Tuesday, December 18, 2007

Hitchens' right to oppose 'a smirking hick like Mike Huckabee'

Christopher Hitchens invokes Article VI of the Constitution in a rather virulent attack on Mike Huckabee, the Bible Belt former governor, minister and weight-loss extraordinaire, not to mention surging presidential candidate:

The Senators and Representatives before mentioned, and the Members of the several State Legislatures, and all executive and judicial Officers, both of the United States and of the several States, shall be bound by Oath or Affirmation, to support this Constitution; but no religious Test shall ever be required as a Qualification to any Office or public Trust under the United States.

As so often, the framers and founding fathers meant what they said, said what they meant, and risked no waste of words.

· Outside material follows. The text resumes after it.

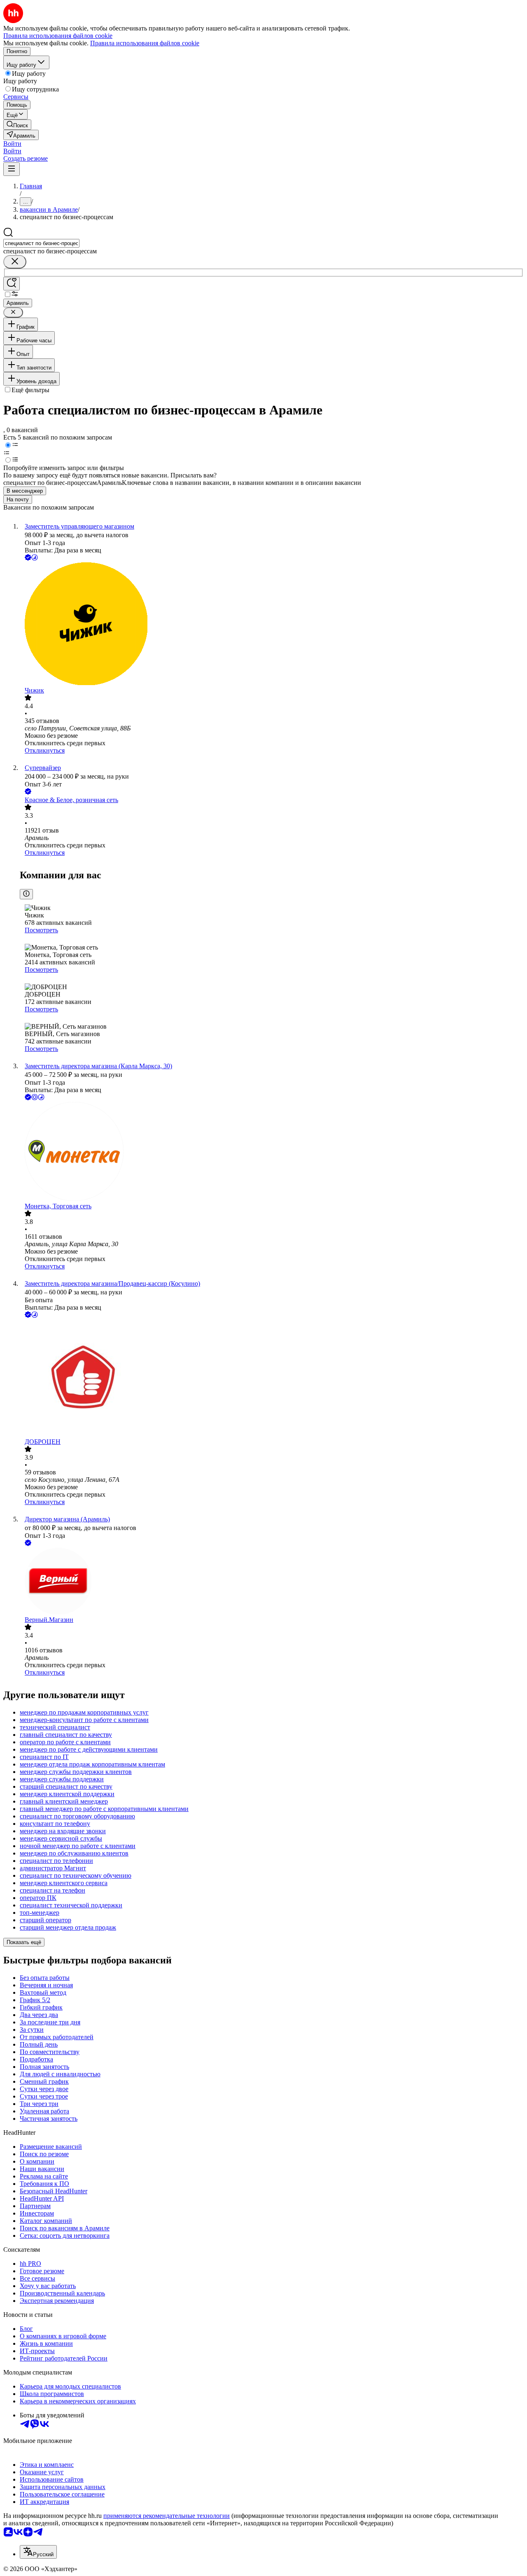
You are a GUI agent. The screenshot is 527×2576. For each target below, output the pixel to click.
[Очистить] (14, 262)
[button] (12, 143)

A candidate for election, or an applicant for a post in the bureaucracy, could not be disqualified on the grounds of his personal faith in any god (or his disbelief in any god, for that matter). This stipulation was designed to put an end to the hideous practice of European monarchies—and the pre-existing practice of various American colonies—whereby if a man did not affirm the trinity, or deny the pope, or abjure Judaism (depending on the jurisdiction), he could be forbidden to hold office or even to run for it. Along with the establishment clause of the First Amendment, and the predecessor-language of the Virginia Statute on Religious Freedom, it forms part of the chief glory of the first-ever constitution that guaranteed religious liberty, religious pluralism, and the freedom to be left alone by priests and rabbis and mullahs and other characters.

However, what Article VI does not do, and was never intended to do, is deny me the right to say, as loudly as I may choose, that I will on no account vote for a smirking hick like Mike Huckabee, who is an unusually stupid primate but who does not have the elementary intelligence to recognize the fact that this is what he is.